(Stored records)
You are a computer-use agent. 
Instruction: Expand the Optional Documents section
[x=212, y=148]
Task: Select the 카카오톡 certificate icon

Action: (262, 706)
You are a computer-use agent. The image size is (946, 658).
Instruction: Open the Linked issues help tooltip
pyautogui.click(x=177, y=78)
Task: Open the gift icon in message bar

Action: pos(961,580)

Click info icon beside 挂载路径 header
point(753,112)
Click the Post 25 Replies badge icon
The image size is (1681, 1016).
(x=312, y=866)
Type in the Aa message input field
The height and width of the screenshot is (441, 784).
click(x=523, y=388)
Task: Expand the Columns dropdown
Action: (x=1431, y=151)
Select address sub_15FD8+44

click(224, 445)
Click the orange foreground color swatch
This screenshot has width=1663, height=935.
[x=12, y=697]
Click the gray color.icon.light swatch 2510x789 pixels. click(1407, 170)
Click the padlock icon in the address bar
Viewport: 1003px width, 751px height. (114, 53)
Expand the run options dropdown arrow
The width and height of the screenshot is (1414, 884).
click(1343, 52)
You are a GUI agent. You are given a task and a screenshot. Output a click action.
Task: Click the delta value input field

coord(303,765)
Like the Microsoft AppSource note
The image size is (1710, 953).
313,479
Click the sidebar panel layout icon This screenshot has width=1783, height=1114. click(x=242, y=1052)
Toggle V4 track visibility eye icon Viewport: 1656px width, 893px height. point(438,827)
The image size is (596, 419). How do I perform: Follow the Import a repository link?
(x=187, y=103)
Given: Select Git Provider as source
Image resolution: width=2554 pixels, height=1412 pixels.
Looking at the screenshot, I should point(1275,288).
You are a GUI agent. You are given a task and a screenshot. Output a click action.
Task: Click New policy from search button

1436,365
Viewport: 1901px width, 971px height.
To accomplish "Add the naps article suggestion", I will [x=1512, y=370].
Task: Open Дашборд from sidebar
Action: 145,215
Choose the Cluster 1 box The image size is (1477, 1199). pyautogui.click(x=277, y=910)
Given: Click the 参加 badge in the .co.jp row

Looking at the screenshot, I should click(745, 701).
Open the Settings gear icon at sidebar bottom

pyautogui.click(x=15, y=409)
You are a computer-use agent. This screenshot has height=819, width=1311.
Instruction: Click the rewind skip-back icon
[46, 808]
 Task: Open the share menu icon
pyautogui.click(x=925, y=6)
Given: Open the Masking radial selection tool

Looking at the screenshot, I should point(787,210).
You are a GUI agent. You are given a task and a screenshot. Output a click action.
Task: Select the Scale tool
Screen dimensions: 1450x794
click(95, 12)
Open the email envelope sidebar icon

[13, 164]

What to produce
Only exact copies of the lines from the one containing "Click the sidebar" to the end of the records belong in the answer.

Response below
Click the sidebar panel layout icon This screenshot has width=1783, height=1114. click(x=242, y=1052)
Toggle V4 track visibility eye icon Viewport: 1656px width, 893px height. point(438,827)
The image size is (596, 419). How do I perform: Follow the Import a repository link?
(x=187, y=103)
Given: Select Git Provider as source
Image resolution: width=2554 pixels, height=1412 pixels.
Looking at the screenshot, I should point(1275,288).
You are a GUI agent. You are given a task and a screenshot. Output a click action.
Task: Click New policy from search button

1436,365
Viewport: 1901px width, 971px height.
To accomplish "Add the naps article suggestion", I will [x=1512, y=370].
Task: Open Дашборд from sidebar
Action: 145,215
Choose the Cluster 1 box The image size is (1477, 1199). pyautogui.click(x=277, y=910)
Given: Click the 参加 badge in the .co.jp row

Looking at the screenshot, I should click(745, 701).
Open the Settings gear icon at sidebar bottom

pyautogui.click(x=15, y=409)
You are a computer-use agent. This screenshot has height=819, width=1311.
Instruction: Click the rewind skip-back icon
[46, 808]
 Task: Open the share menu icon
pyautogui.click(x=925, y=6)
Given: Open the Masking radial selection tool

Looking at the screenshot, I should point(787,210).
You are a GUI agent. You are given a task and a screenshot. Output a click action.
Task: Select the Scale tool
Screen dimensions: 1450x794
click(95, 12)
Open the email envelope sidebar icon

[13, 164]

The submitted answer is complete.